DATASET ROWS:
==================================================

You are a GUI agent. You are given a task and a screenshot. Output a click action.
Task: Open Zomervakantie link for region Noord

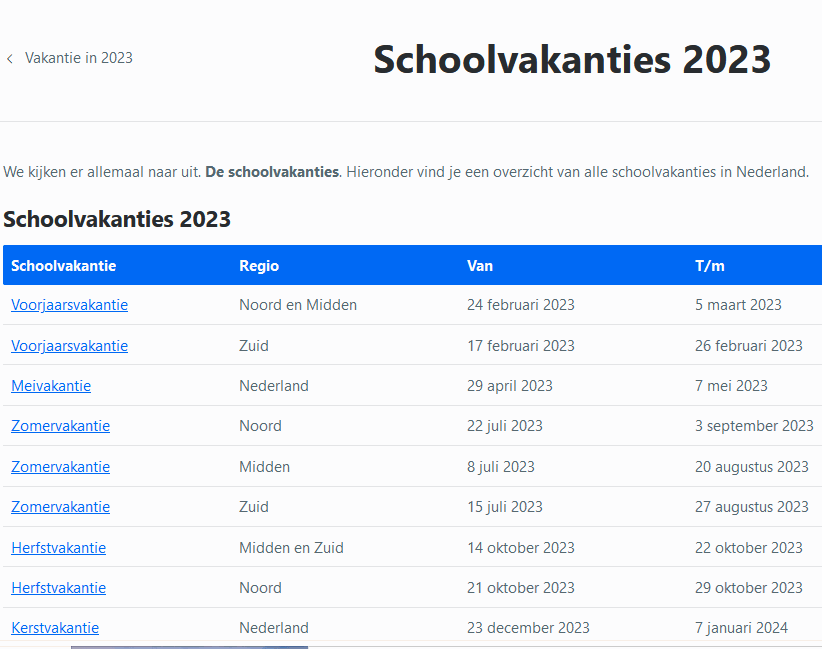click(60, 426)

==================================================

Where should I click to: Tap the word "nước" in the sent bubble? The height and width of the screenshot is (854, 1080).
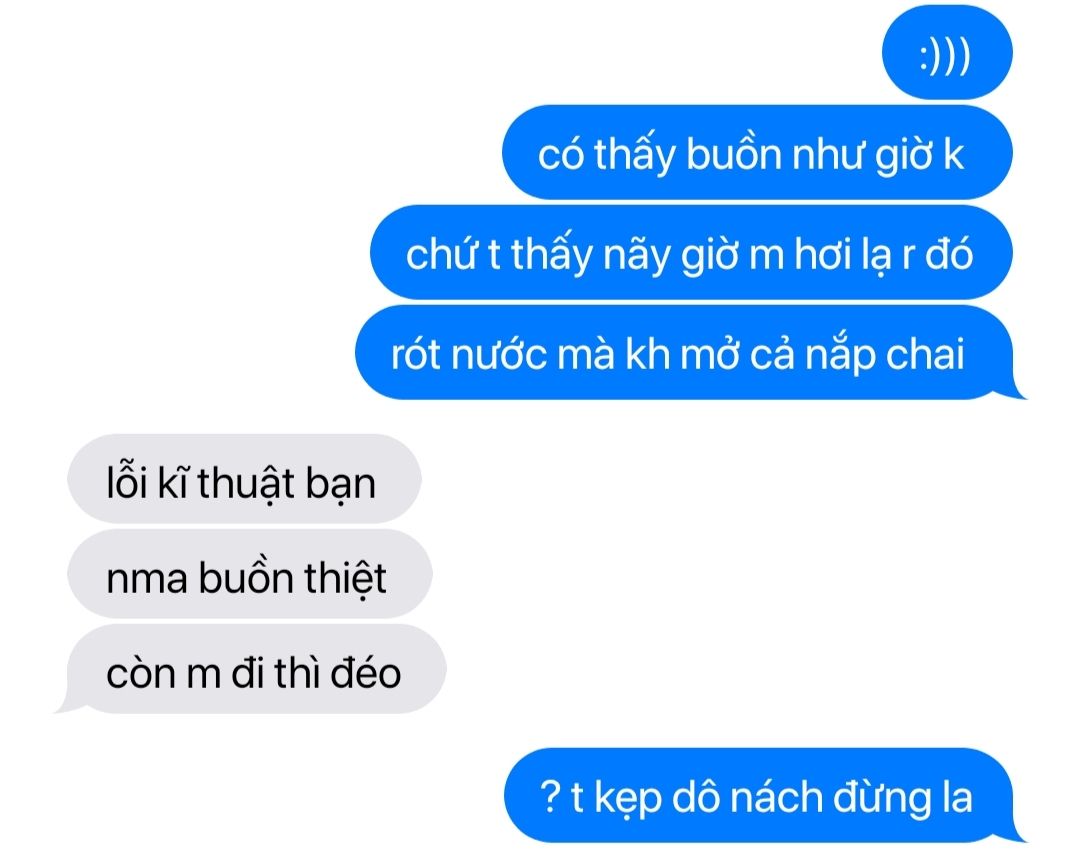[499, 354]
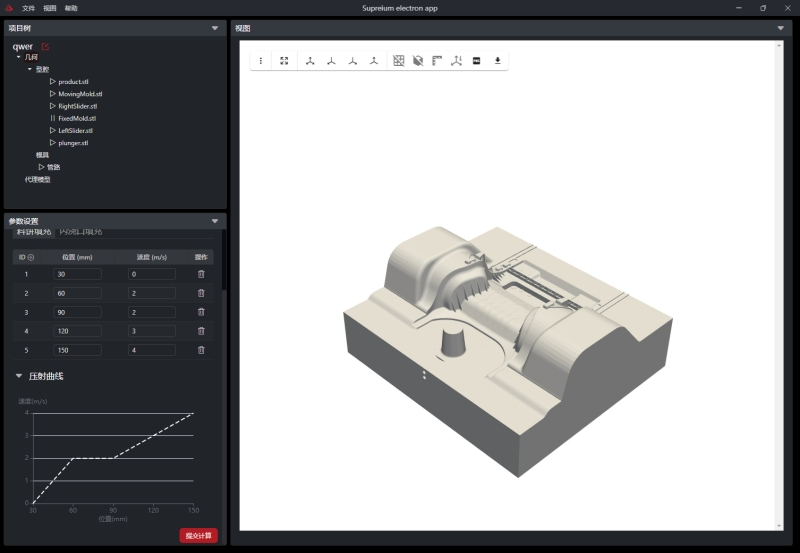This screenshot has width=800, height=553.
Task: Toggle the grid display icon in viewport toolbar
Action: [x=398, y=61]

==================================================

TO BE DONE: Could you update the stretch of the material above from the line containing "Where should I" through the line containing "Action: [x=398, y=61]", replacing "sent bubble" with "received bubble" and changing nothing else? Give only those lines, and leave the pictures out.

TASK SOLUTION:
Where should I click to: Tap the word "nước" in the received bubble? The height and width of the screenshot is (854, 1080).
[499, 354]
This screenshot has width=800, height=553.
Task: Toggle the grid display icon in viewport toolbar
Action: [x=398, y=61]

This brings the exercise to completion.